Nous pouvons prendre exemple sur Mgr Oscar Romero, archevêque de San Salvador, assassiné le 24 mars 1980 alors qu’il célébrait la messe. Il «a quitté les certitudes du monde, et même sa propre sécurité, pour donner sa vie selon l’Evangile, aux côtés des pauvres et de son peuple», a dit le pape François dans son homélie pour sa canonisation, le 14 octobre 2018.
Tout en assumant ses responsabilités, Mgr Romero a évolué: de conservateur, il est devenu «l’archevêque des pauvres», «la voix des sans-voix», dénonçant la violence qui minait son pays et réclamant le respect des droits humains et de la justice sociale. Il s’est engagé pour bâtir une société selon le cœur de Dieu.

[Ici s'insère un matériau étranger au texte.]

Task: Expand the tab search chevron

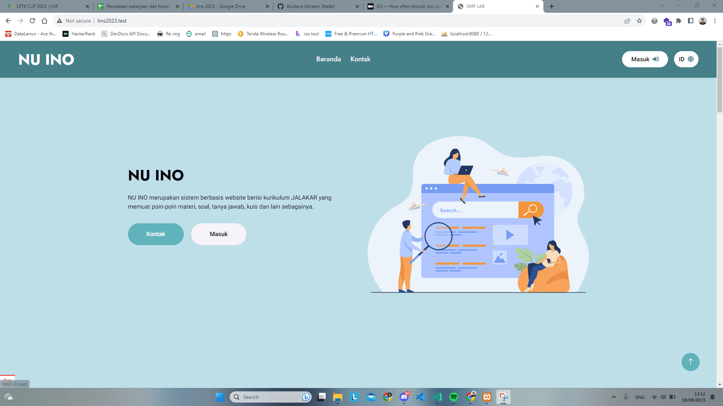Action: tap(662, 6)
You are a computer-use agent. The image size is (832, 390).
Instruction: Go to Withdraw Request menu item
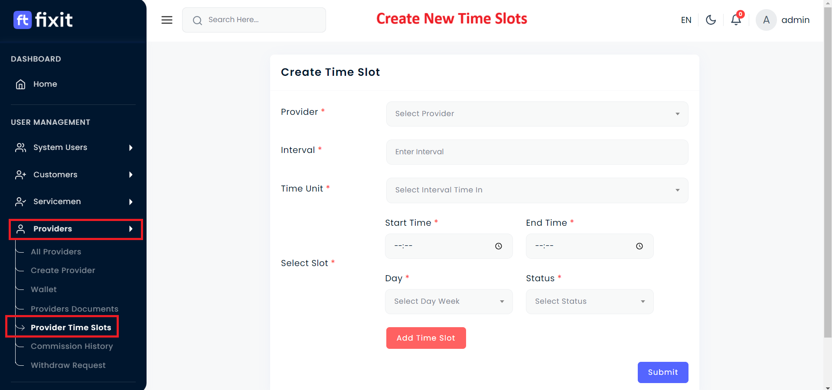pos(68,365)
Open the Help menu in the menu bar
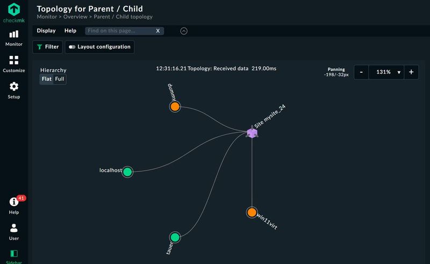 (x=70, y=31)
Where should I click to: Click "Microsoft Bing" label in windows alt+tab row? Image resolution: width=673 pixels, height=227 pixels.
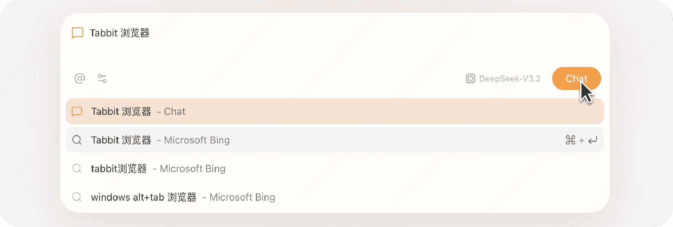point(242,197)
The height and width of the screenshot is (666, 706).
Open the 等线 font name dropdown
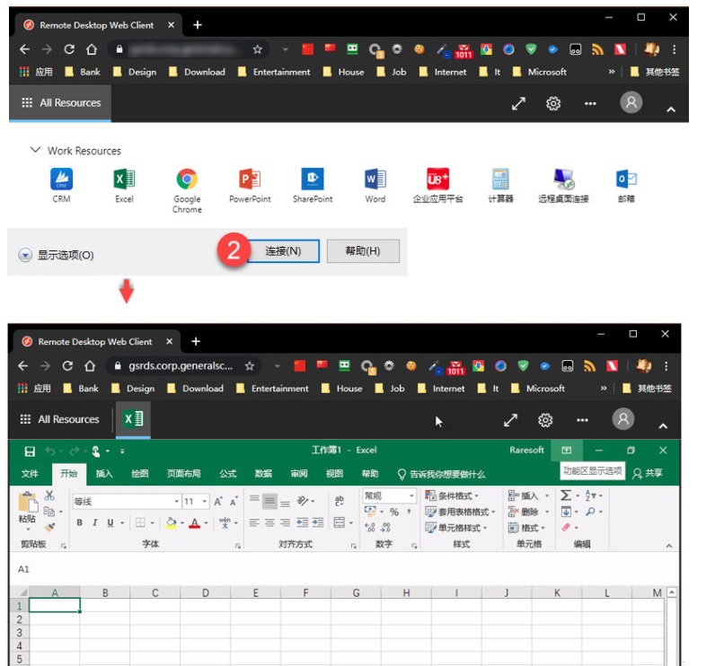point(176,502)
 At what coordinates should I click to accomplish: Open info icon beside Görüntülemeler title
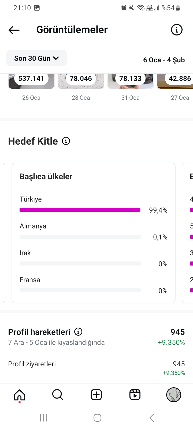tap(177, 30)
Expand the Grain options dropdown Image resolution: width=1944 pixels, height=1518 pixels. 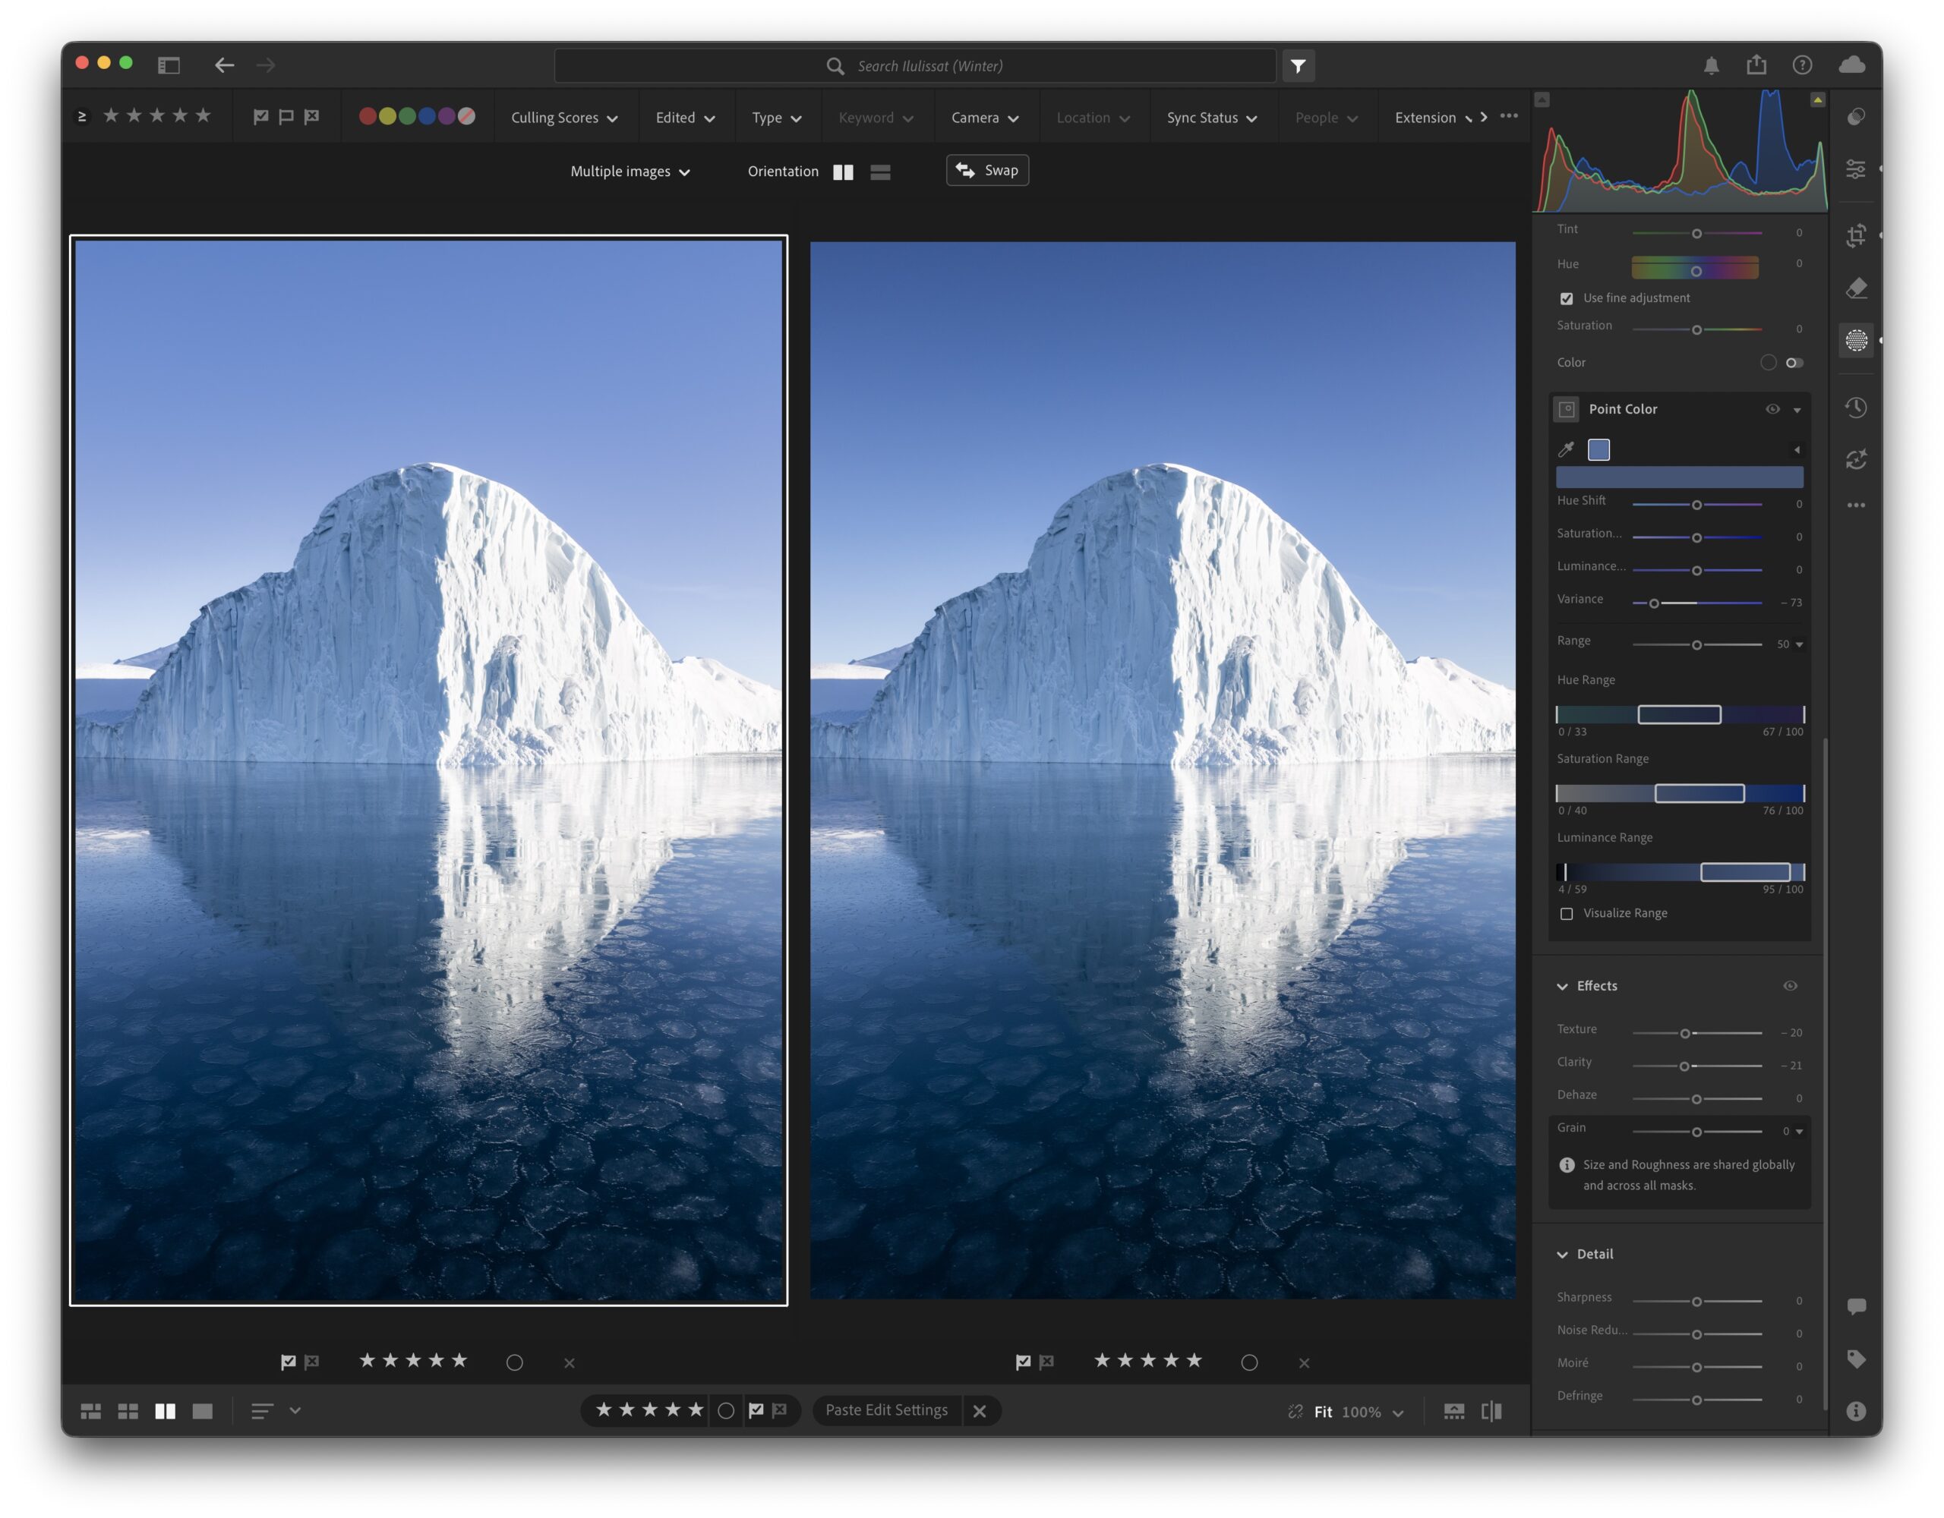(x=1800, y=1130)
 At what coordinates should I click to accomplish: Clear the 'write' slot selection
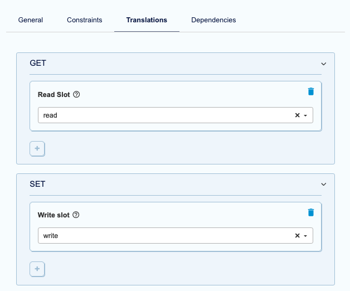click(297, 236)
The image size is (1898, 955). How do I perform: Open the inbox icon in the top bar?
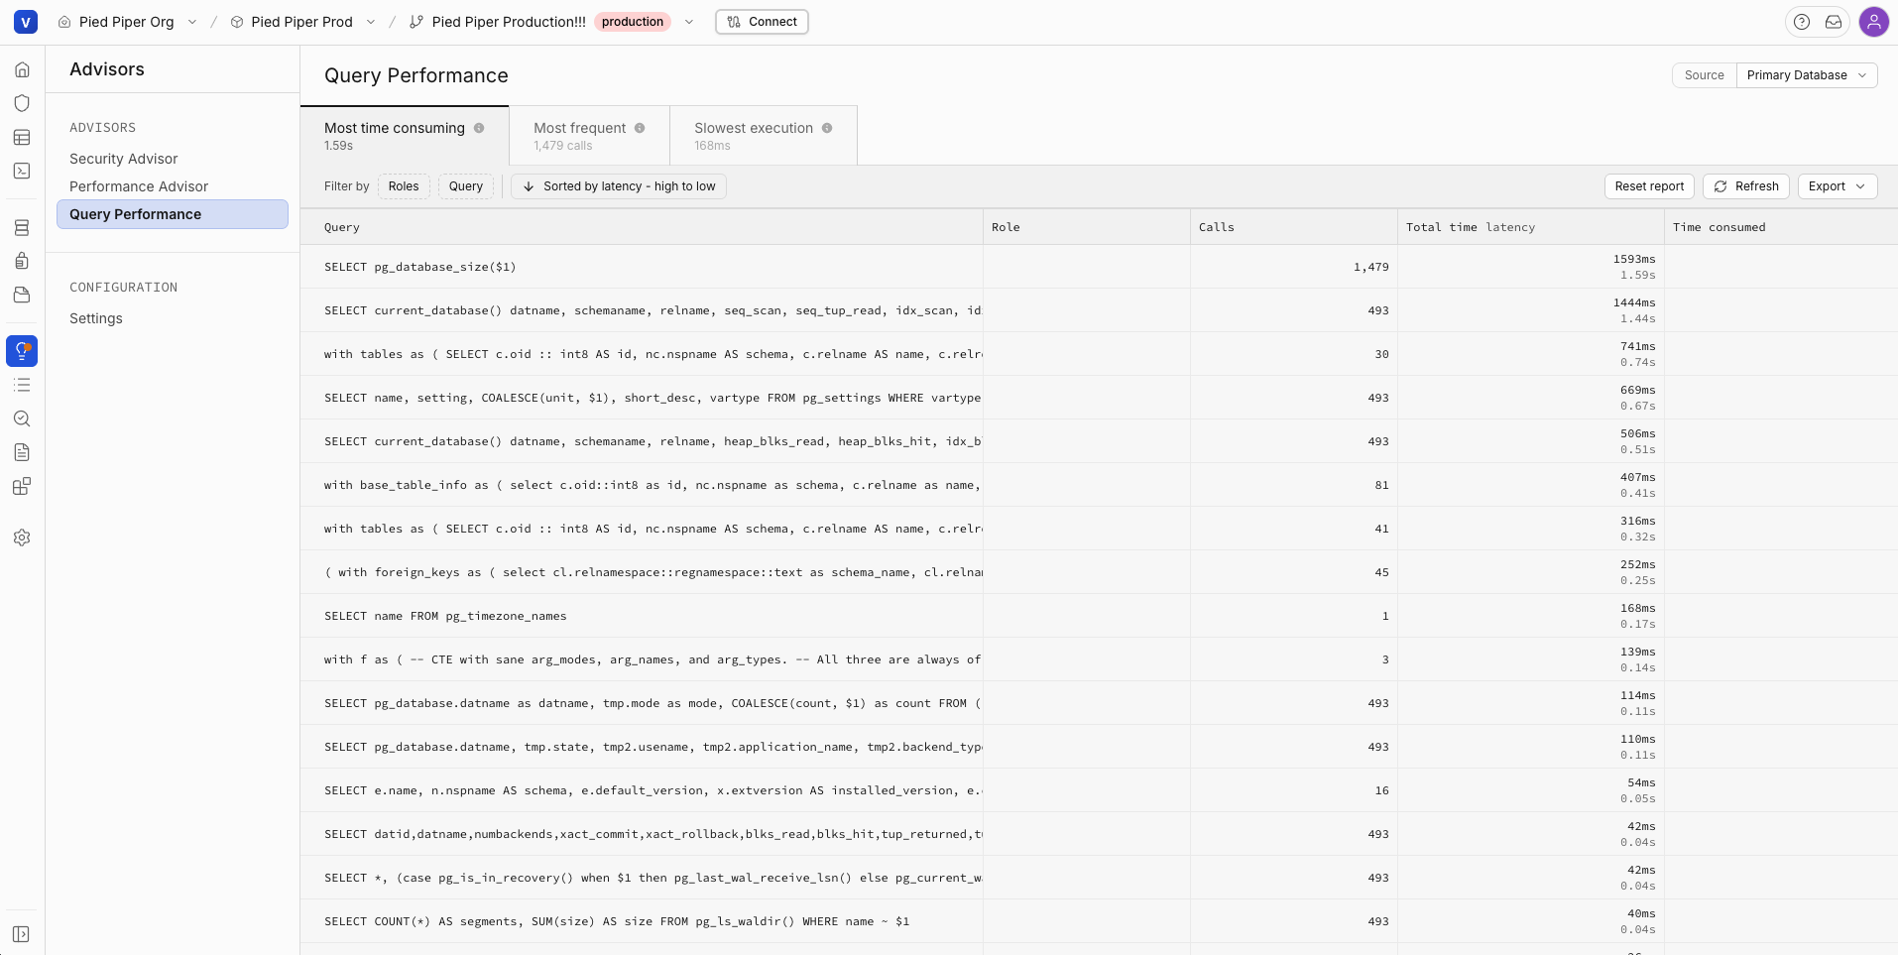[1836, 21]
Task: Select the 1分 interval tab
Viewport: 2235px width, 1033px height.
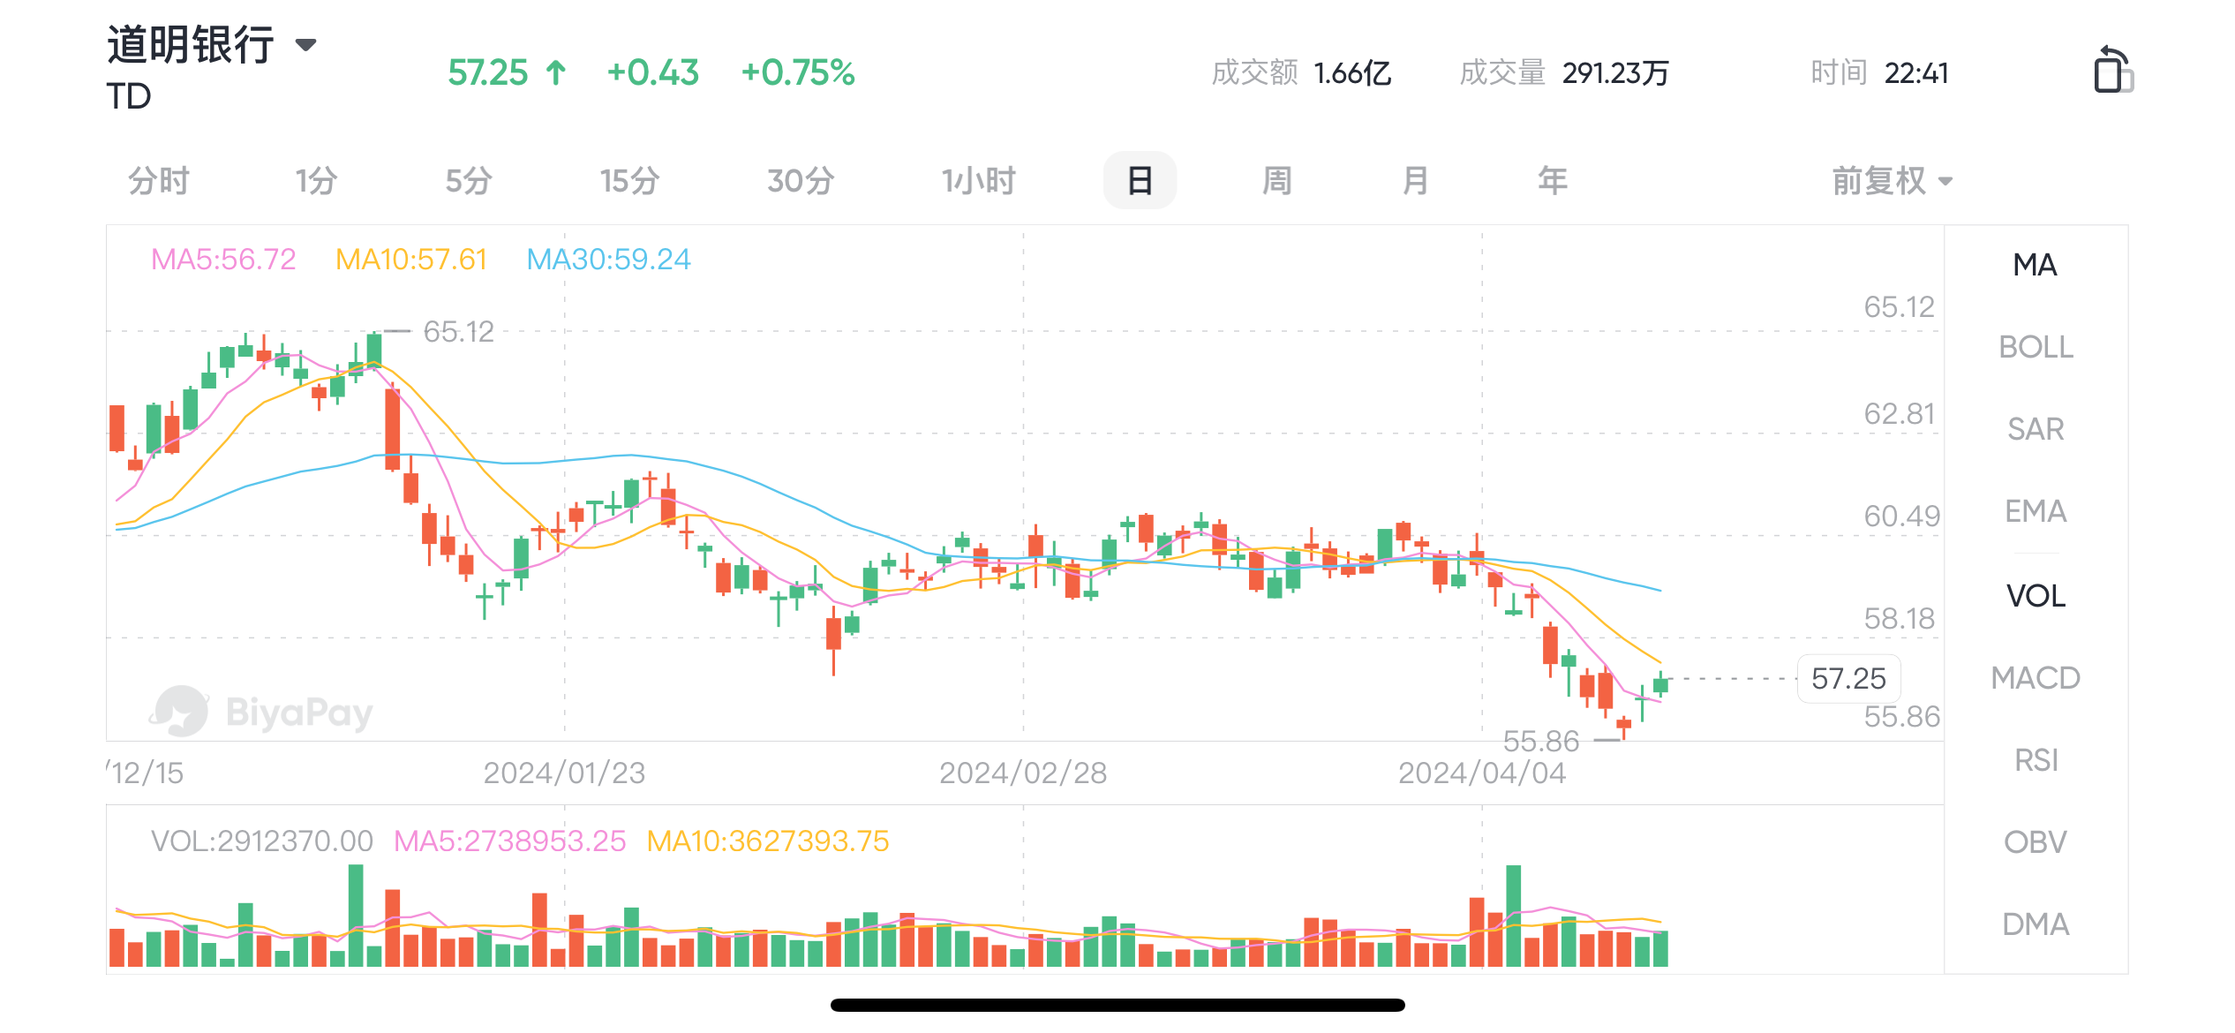Action: click(316, 181)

L’évangile de ce jour nous renvoie à nous-mêmes. A nous de faire la part des choses, de discerner ce que nous rendons à César et ce que nous rendons à Dieu. Sachant que César et Dieu sont liés, que le temporel et le spirituel se complètent. Alors servons l’un et l’autre pour le bien de tous. Dans la conscience que tout pouvoir vient de Dieu.